Avrupa Parlamentosu’nun Hollandalı üyelerinden Kati Piri tarafından hazırlanan ve son dönemlerin en olumsuz belgelerinden biri olan Türkiye raporu herhangi bir işleme konulmaksızın iade edildi.
Abone ol14 Nisan’da AP’de yapılan oylamada 133 oya karşı 375 oyla kabul edilen belge Türkiye’nin AB Daimi Temsilcisi Büyükelçi Selim Yenel tarafından AP’ye geri gönderildi.
Türkiye, Gezi olaylarından bu yana yayımlanan ve Ankara açısından ‘kabul edilemez’ unsurlar içeren AP belgelerini geri gönderme politikası izliyor.
İKİ AY ARADAN SONRA GELMESİ DİKKAT ÇEKTİ
Yenel tarafından iade edilen belge, geri gönderilen ikinci Türkiye raporu. Geri gönderilen belgeler toplamı ise 6’yı buldu. Normal şartlarda Türk makamlarına üç hafta içinde ulaştırılan belgenin bu kez iki ay aradan sonra gelmesi dikkat çekti.
İŞTE ELEŞTİRİ DOZU ÇOK YÜKSEK O RAPOR
Belge, özellikle basın özgürlüğü ile Kürt sorunu bağlamındaki bölümlerindeki eleştirilerle dikkat çekiyor.

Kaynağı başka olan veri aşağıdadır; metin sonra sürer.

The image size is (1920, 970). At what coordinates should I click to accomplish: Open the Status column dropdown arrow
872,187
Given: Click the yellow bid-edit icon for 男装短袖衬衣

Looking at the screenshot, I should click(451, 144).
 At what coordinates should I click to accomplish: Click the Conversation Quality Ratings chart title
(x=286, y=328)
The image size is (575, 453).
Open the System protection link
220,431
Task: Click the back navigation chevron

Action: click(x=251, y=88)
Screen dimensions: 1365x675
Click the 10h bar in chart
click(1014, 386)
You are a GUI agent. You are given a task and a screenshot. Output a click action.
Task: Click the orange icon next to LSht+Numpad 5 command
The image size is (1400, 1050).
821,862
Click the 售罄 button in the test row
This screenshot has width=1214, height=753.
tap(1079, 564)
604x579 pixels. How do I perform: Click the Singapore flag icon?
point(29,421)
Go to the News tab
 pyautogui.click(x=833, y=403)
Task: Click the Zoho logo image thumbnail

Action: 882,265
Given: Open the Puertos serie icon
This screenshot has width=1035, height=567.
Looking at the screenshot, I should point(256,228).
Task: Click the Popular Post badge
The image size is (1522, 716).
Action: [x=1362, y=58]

AB ile 11 yıldır müzakere sürecinde olan bir aday ülkeye yönelik olarak normalde üyelik için karşılanması gerekli Kopenhag kriterlerine “yakınlaşma” mesajı öne çıkması gerekirken; Türkiye raporunda, “Kopenhag kriterlerinden uzaklaşma” mesajı verilmesi en çarpıcı vurguyu oluşturuyor.
ACİLEN REFORMLARA İHTİYAÇ VAR
Türkiye’de yargı, temel haklar, adalet, özgürlük ve güvenlik alanlarında acilen reformlara ihtiyaç olduğunun altının çizildiği belgede, “AP, Türkiye’de demokrasi ve hukuk devleti alanlarındaki gerilemenin ışığında reformlardaki genel hızın son yıllarda belirgin şekilde yavaşlamasından ve yargının bağımsızlığı, toplanma ve ifade özgürlüğü, insan haklarına ve hukuk devletine saygı gibi bazı ana alanlarda giderek Kopenhag kriterlerinden uzaklaştıran gerileme olmasından derin endişe duyar” ifadeleri kullanıldı.
SOYKIRIM ATFI DA YER ALIYOR
Basın özgürlüğüne verilen önemi net şekilde yansıtan, PKK konusunda önceki yıllara oranla daha net ve Türkiye’nin beklentilerine daha uygun bir yaklaşımın yer aldığı belgede, örneğine genelde rastlanmayan şekilde, Cumhurbaşkanı Recep Tayyip Erdoğan, Anayasa Mahkemesi’ne yönelik açıklamaları nedeniyle kınanmıştı. Raporda, “kırmızı çizgi” olarak kabul edilen “soykırım” atfı da yer alıyor.